> _Provided entries_
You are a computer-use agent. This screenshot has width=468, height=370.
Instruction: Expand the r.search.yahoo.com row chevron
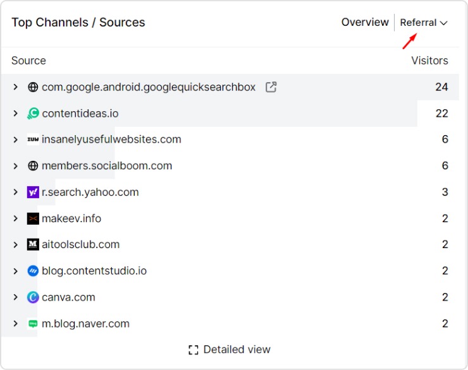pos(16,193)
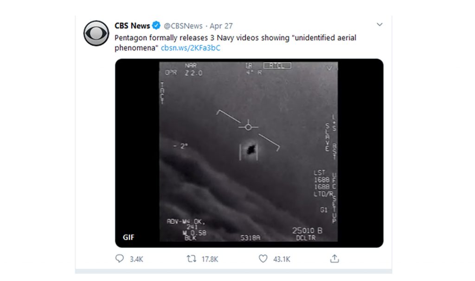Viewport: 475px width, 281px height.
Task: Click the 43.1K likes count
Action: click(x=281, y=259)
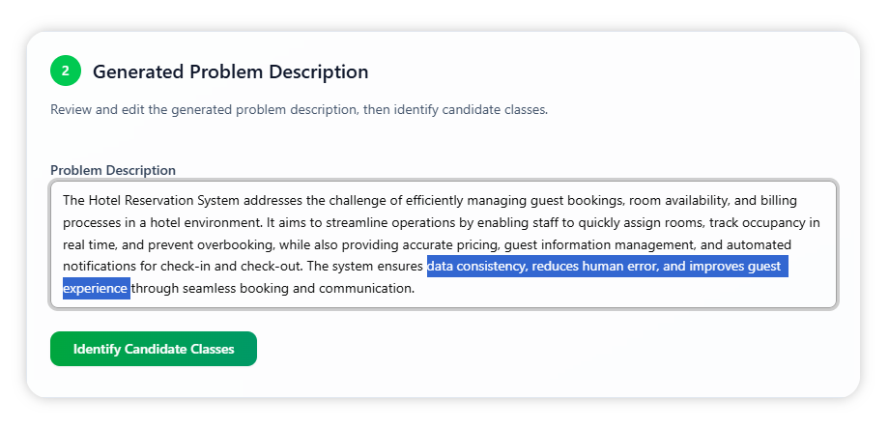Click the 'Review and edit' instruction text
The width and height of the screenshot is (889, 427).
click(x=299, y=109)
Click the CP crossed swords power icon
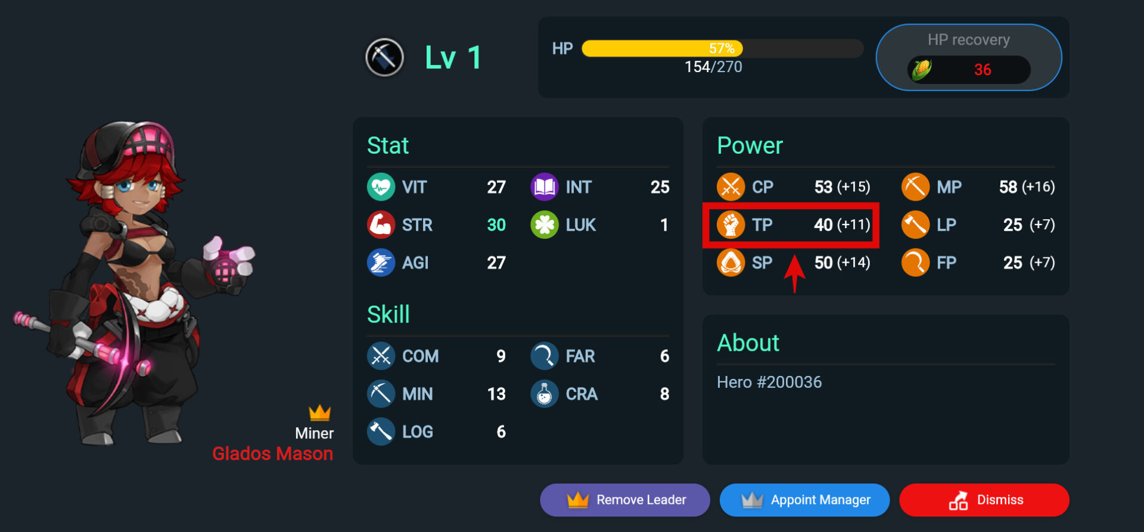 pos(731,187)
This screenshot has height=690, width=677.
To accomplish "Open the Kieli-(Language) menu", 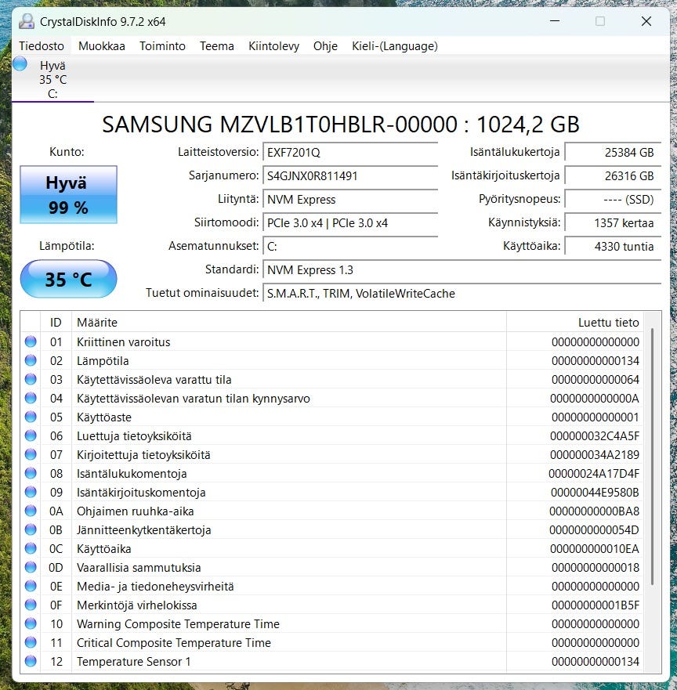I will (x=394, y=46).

==

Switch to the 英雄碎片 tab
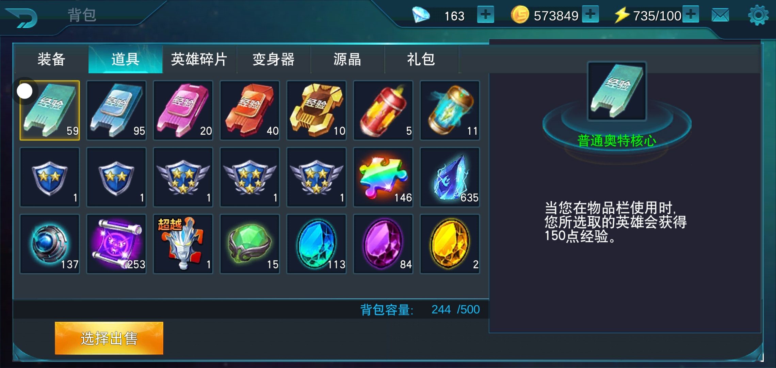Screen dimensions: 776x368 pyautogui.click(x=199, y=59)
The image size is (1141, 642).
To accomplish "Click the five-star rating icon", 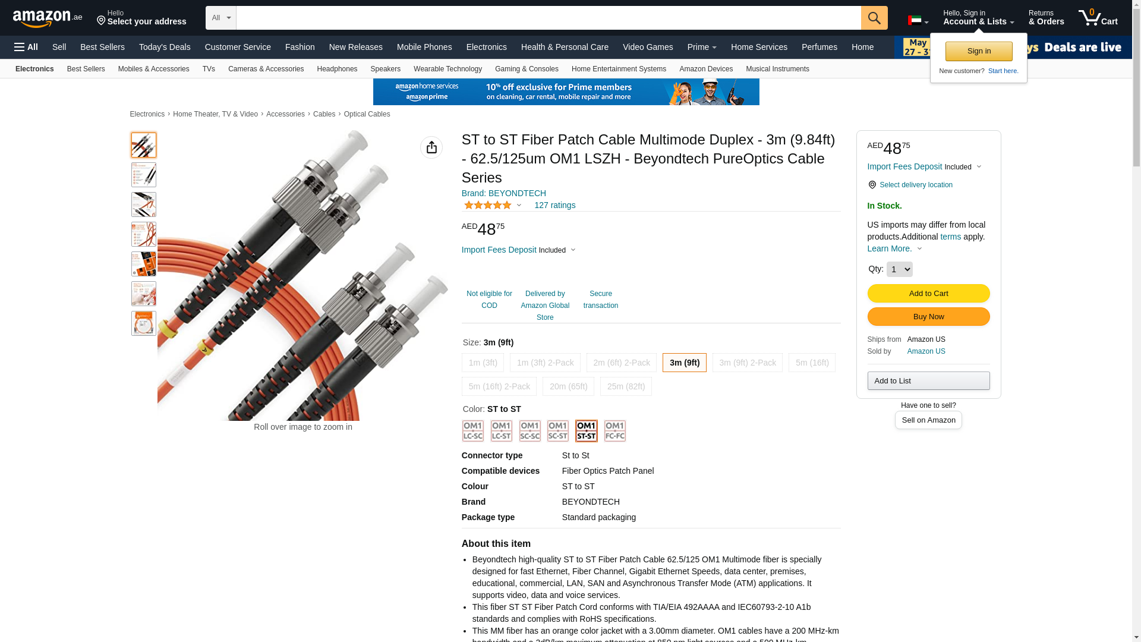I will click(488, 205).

> _Requirement_
Please count how many lines of the records include "This", giving the number and nothing else.

> _Exercise response_
2